The statute of limitations is a frequent defense in medical malpractice cases. Patients are often reluctant to sue a physician with whom they have an ongoing relationship. This has led to many cases being filed after the statute of limitations has expired. In the past, patients have relied upon the vague and confusing “continuous treatment doctrine” to avoid the statute of limitations. That will now be much more difficult to accomplish.

The Nebraska Supreme Court on Friday finally reconciled a longstanding conflict between lines of cases interpreting the continuous treatment doctrine in medical malpractice cases. See Bogue v. Gillis, 311 Neb. 445, 2022 Neb. LEXIS 50 (2022). In so doing, the Court significantly limited the application of the doctrine.

The Conflict

In medical malpractice cases, suit must be filed within two years of the allegedly negligent act or omission. The statute provides for an exception where the negligence was not and could not have been discovered within two years. In that circumstance, a patient has one year from the date of discovery to file suit. But what about situations where the physician continues to treat the patient and the negligence is not that clear? The Nebraska Supreme Court developed two lines of cases for this situation. The inconsistency between these lines of cases has confused lawyers for years.

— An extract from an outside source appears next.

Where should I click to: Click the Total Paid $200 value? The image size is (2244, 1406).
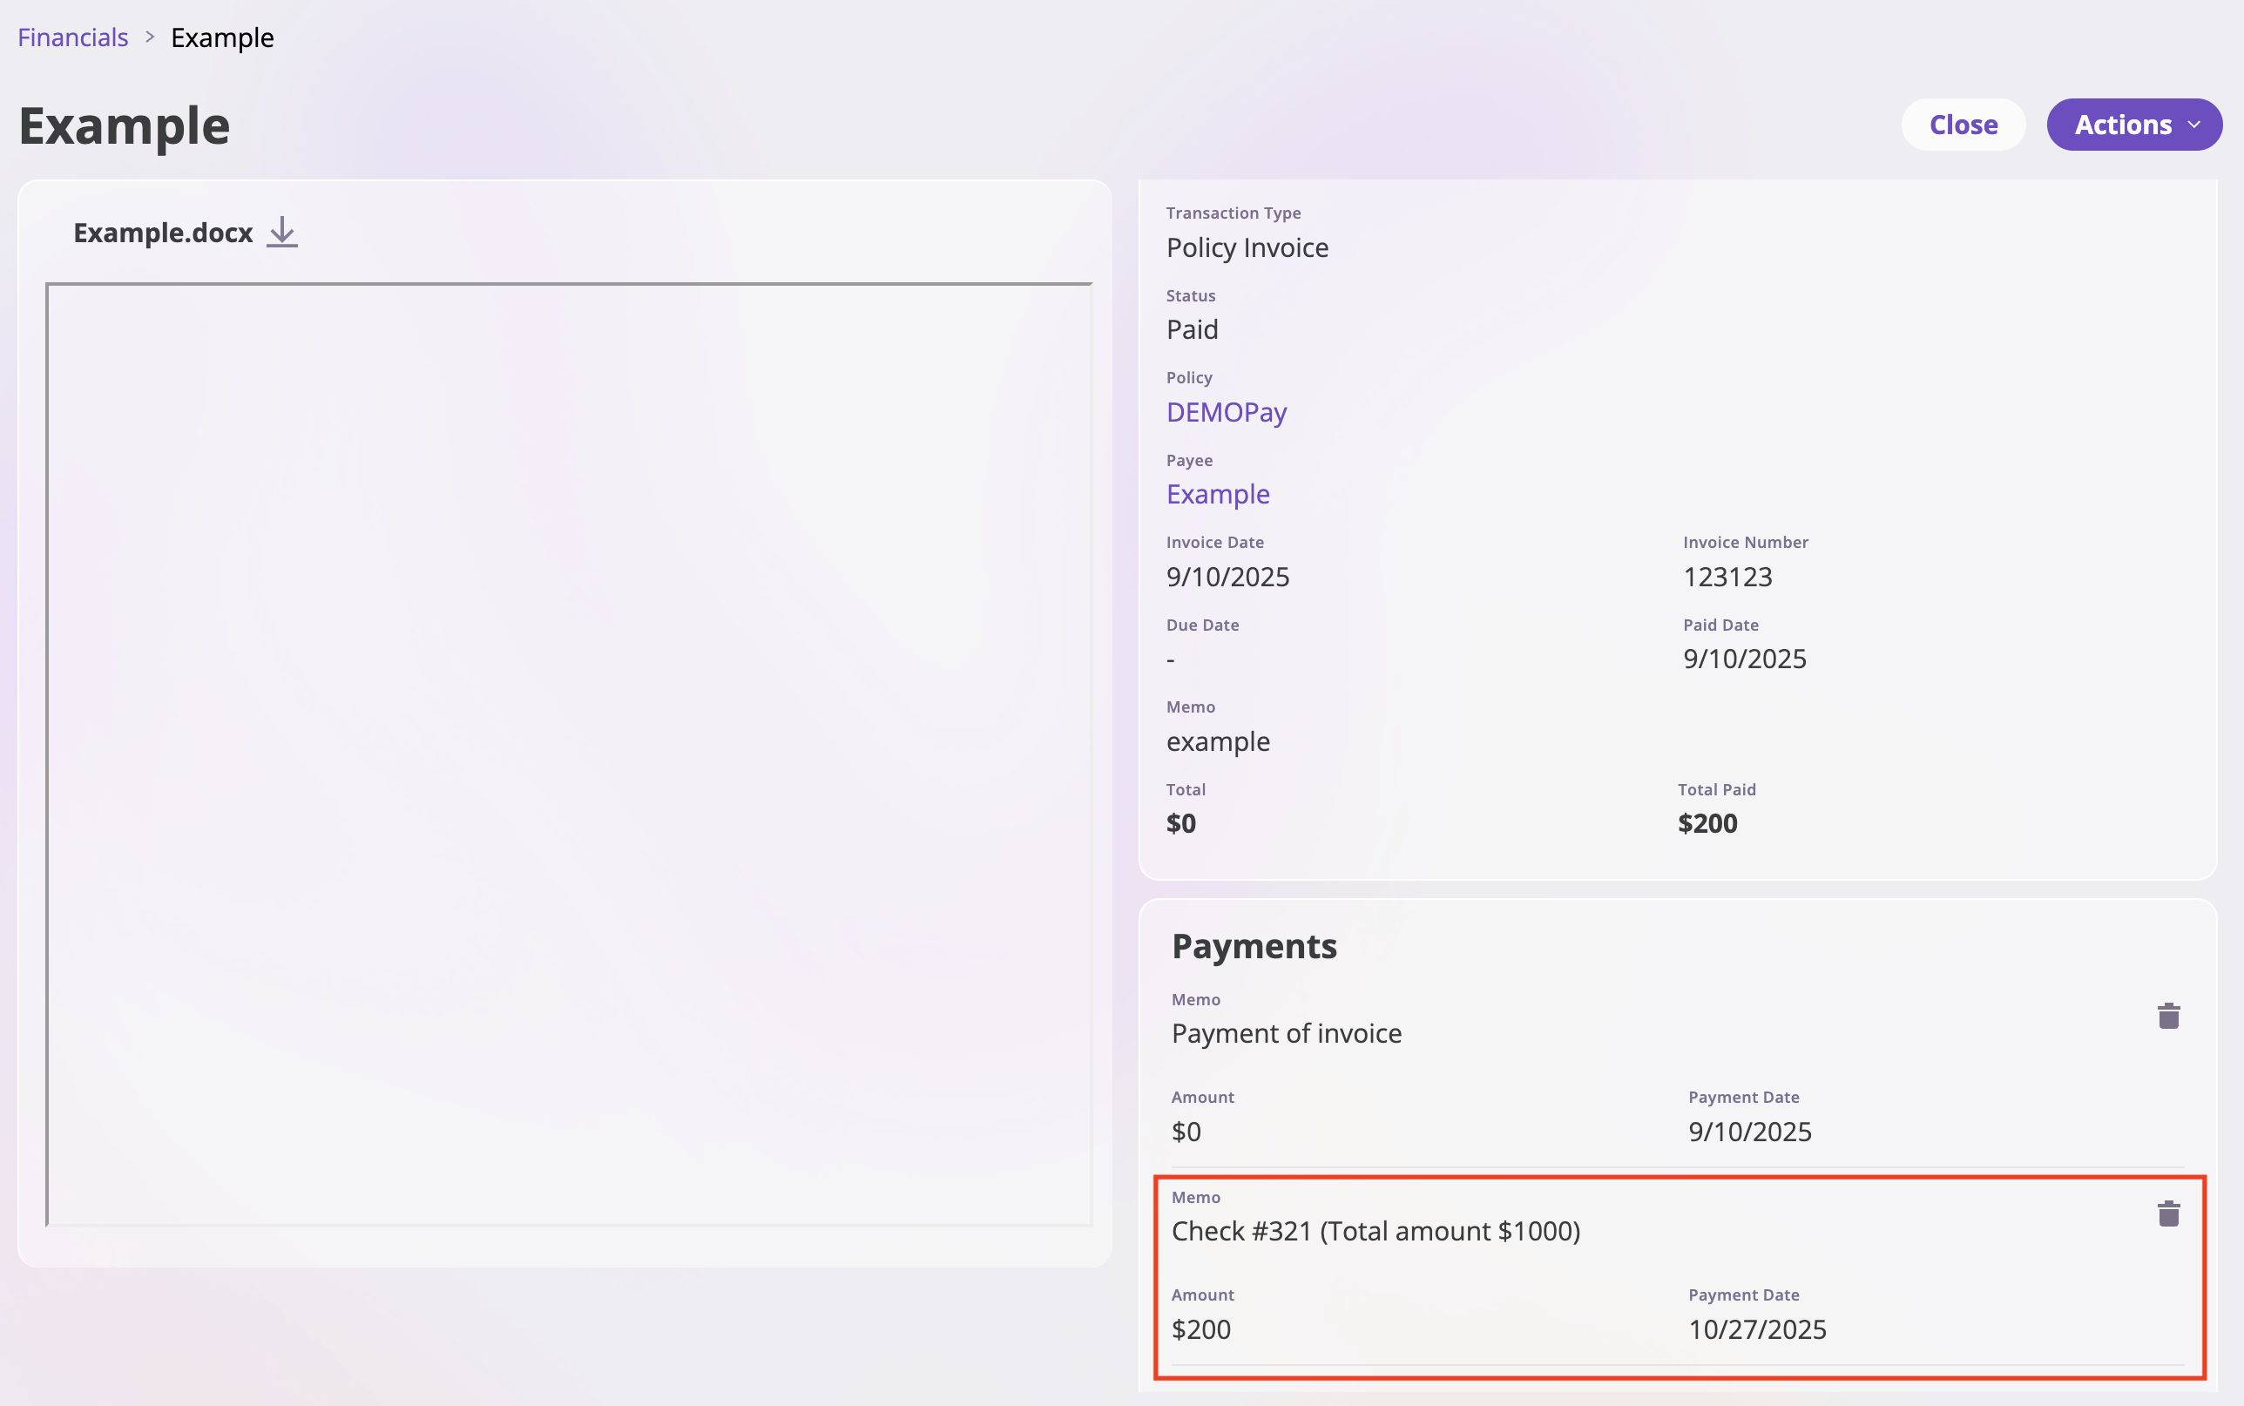1707,823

The first line of cases holds that a cause of action accrues, and the statute of limitations begins to run, on the date of the allegedly negligent act, except “when there has been either a misdiagnosis upon which incorrect treatment is given or when there has been a continuing course of negligent treatment.” Frezell v. Iwerson, 231 Neb. 365, 369, 436 N.W.2d 194, 198 (1989). In those situations, the so-called “continuous treatment doctrine” applies and the statute of limitations does not begin to run until the conclusion of the continuing negligent treatment. Frezell and the cases that followed applied the continuous treatment doctrine only where the negligence was ongoing.

The second line of cases arose from the policy that physicians should be given the opportunity to correct the harm caused by their negligence before a lawsuit must be filed. See Healy v. Langdon, 245 Neb.1, 511 N.W.2d 498 (1994). A long line of cases after Healy held the continuous treatment doctrine had “merged” into the rule that a cause of action accrues on the date of the negligent act. Thus, the statute of limitations did not begin to run until the treatment rendered “after and relating to the allegedly wrongful act or omission is completed.” In other words, if a physician was treating the complications his or her negligence caused, the statute of limitations did not begin to run until the conclusion of that treatment, whether the subsequent treatment was negligent or not.

The Resolution

Bogue squarely presented this conflict. The plaintiff in Bogue claimed her surgeon negligently injured her ureter during surgery performed in January 2017. The surgeon continued to treat the plaintiff for the complications of this ureteral injury until at least January 2018. Suit was filed in January 2020. The district court held the suit was untimely and granted summary judgment in favor of the surgeon.

On appeal, the plaintiff argued, under the Healy line of cases, her cause of action did not accrue and the statute of limitations did not begin to run until the surgeon finished treating her in January 2018, making her January 2020 suit timely. The surgeon argued, under the Frezell line of cases, that the continuous treatment doctrine did not apply because there was no evidence any of his treatment after the January 2017 injury had been negligent.

The Court resolved this conflict by examining the plain language of the statute. The Court noted the statute already provided a one-year discovery exception. The Court, following the rule that courts will generally not create exceptions where a statute already provides exceptions, concluded the broad continuous treatment exception created by Healy could not be reconciled with the statute. The Court thus disapproved Healy and subsequent cases that provided for a continuous treatment exception where the subsequent treatment was not negligent. Thus the only situation where the continuous treatment exception applies is where the ongoing treatment is itself a continuous tort. Put another way, the continuous treatment doctrine “applies only when there has been a misdiagnosis upon which incorrect treatment is given or when there has been some other continuing course of negligent treatment.” Bogue, 311 Neb. at 462, 2022 Neb. LEXIS 50, *28.

The clarity this case brings should help defendants going forward. Patients can no longer rely on a continuing relationship with their physician to extend the statute of limitations. Defenses based upon the statute of limitations should be much more successful in the future.